Analisis Ketiadaan Mens rea dalam Perkara Tom Lembong
NEWS


Pendahuluan
Dalam doktrin hukum pidana, suatu tindak pidana baru dapat dinyatakan sempurna apabila terpenuhi dua unsur: actus reus (perbuatan fisik yang dilarang oleh hukum) dan mens rea (kondisi mental atau niat jahat). Kedua elemen ini, seringkali diibaratkan sebagai "jiwa dan raga" dari suatu delik, wajib dibuktikan secara meyakinkan guna menegakkan pertanggungjawaban pidana seseorang. Ketiadaan salah satu unsur tersebut, khususnya mens rea, dapat mengakibatkan suatu perbuatan, meskipun menimbulkan kerugian, tidak memenuhi kualifikasi sebagai tindak pidana. Perkara yang menimpa Thomas Trikasih Lembong (selanjutnya disebut "Tom Lembong"), mantan Menteri Perdagangan periode 2015-2016, terkait kebijakan impor gula, secara tajam menyoroti signifikansi dan kompleksitas pembuktian mens rea dalam praktik penegakan hukum di Indonesia.
Pembahasan
Actus reus dan Mens rea
Guna memahami argumentasi mengenai ketiadaan mens rea dalam perkara, perlu terlebih dahulu ditelaah dua pilar utama pembentukan tindak pidana:
Actus reus (Perbuatan Melawan Hukum)
Actus reus merupakan elemen fisik dari suatu kejahatan, yakni perbuatan atau serangkaian perbuatan yang secara tegas dilarang oleh undang-undang. Guru Besar Hukum Pidana Universitas Indonesia, Prof. Dr. Eddy O.S. Hiariej, S.H., M.Hum. dalam bukunya Prinsip-Prinsip Hukum Pidana (2014), menjelaskan bahwa actus reus adalah "perbuatan yang dapat dicela (blameworthy conduct) yang dilarang oleh peraturan perundang-undangan pidana." Elemen ini mencakup tidak hanya tindakan aktif, melainkan pula kelalaian yang diwajibkan oleh hukum, atau bahkan kondisi tertentu yang dilarang. Dalam konteks tindak pidana korupsi, actus reus dapat bermanifestasi dalam bentuk perbuatan melawan hukum yang mengakibatkan kerugian keuangan negara, seperti penerimaan suap, pengadaan fiktif, atau penyalahgunaan wewenang.

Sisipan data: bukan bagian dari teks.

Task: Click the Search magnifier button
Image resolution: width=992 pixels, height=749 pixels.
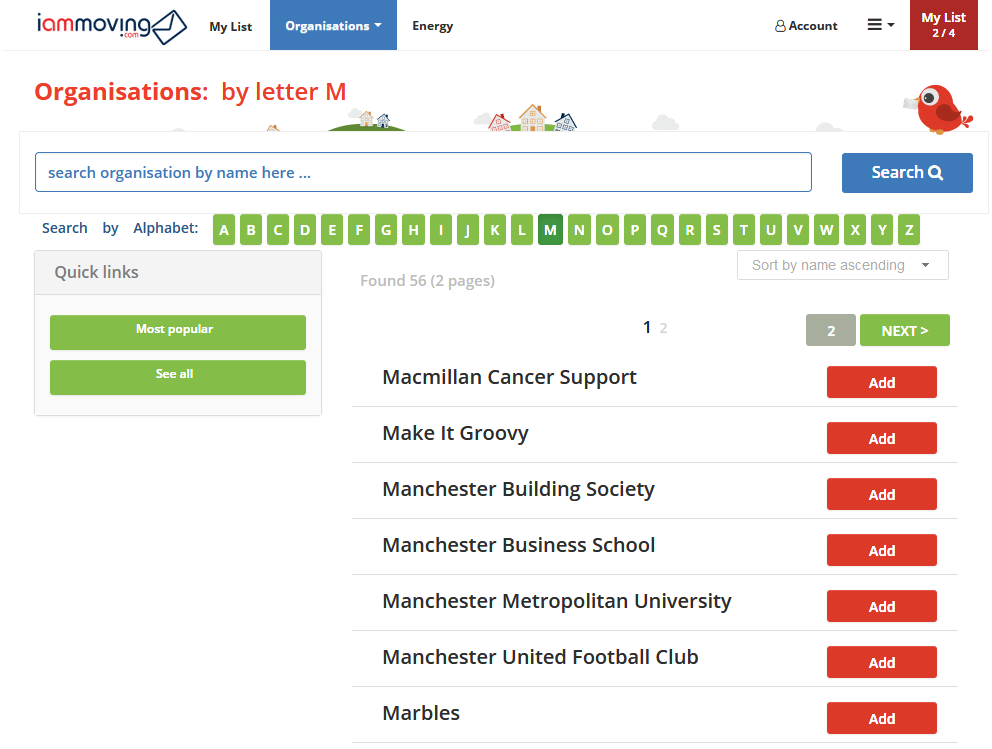Action: tap(907, 173)
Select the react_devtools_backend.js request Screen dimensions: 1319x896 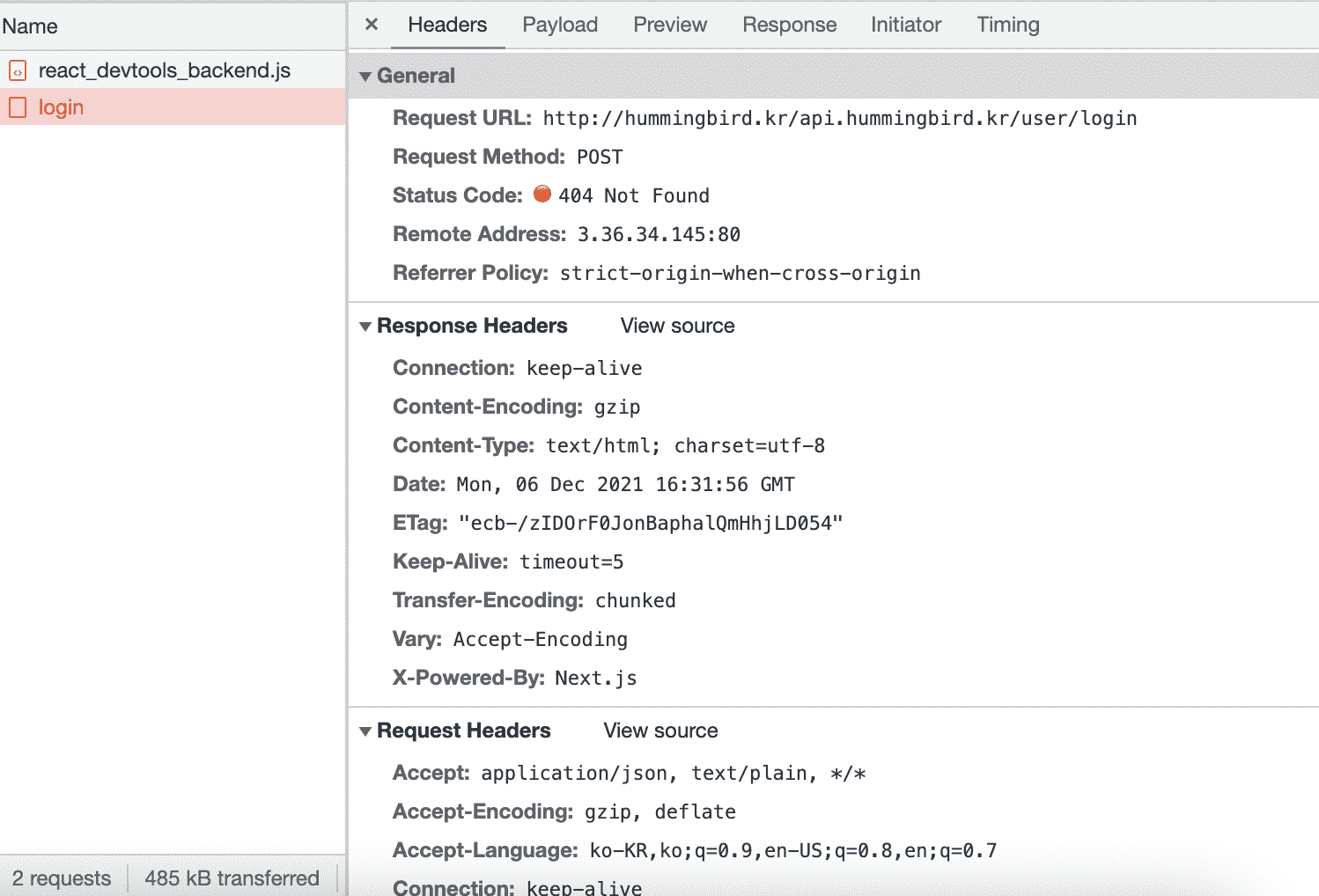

Dalam perkara Tom Lembong, actus reus yang didakwakan oleh Jaksa Penuntut Umum (JPU) dan dinyatakan terbukti oleh Majelis Hakim adalah terkait kebijakan penerbitan izin impor gula kristal mentah kepada sejumlah perusahaan swasta serta ketidaksesuaian prosedur koordinasi antar kementerian. Perbuatan ini, menurut putusan pengadilan, telah menyebabkan kerugian keuangan negara.
Mens rea (Niat Jahat)
Mens rea merupakan elemen mental atau psikologis yang menyertai actus reus. Elemen ini merujuk pada kondisi pikiran pelaku pada saat ia melakukan tindakan pidana. Sebagaimana dijelaskan oleh Prof. Dr. Moeljatno, S.H. dalam Asas-Asas Hukum Pidana (2008), mens rea atau "sifat batin yang salah" adalah "keadaan jiwa si pembuat, yaitu apakah ia pada waktu melakukan perbuatan yang dilarang itu menghendaki perbuatan itu serta tahu atau patut menduga akibatnya." Mens rea tidak semata-mata diartikan sebagai niat untuk melakukan tindakan fisik, melainkan niat untuk melakukan tindakan yang dilarang atau kesadaran akan konsekuensi dari tindakan tersebut. Bentuk mens rea bervariasi, meliputi niat sengaja (intention), pengetahuan (knowledge), kecerobohan (recklessness), hingga kelalaian (negligence). Unsur ini memegang peranan penting karena membedakan suatu tindak pidana dari sekadar kecelakaan atau kesalahan administratif.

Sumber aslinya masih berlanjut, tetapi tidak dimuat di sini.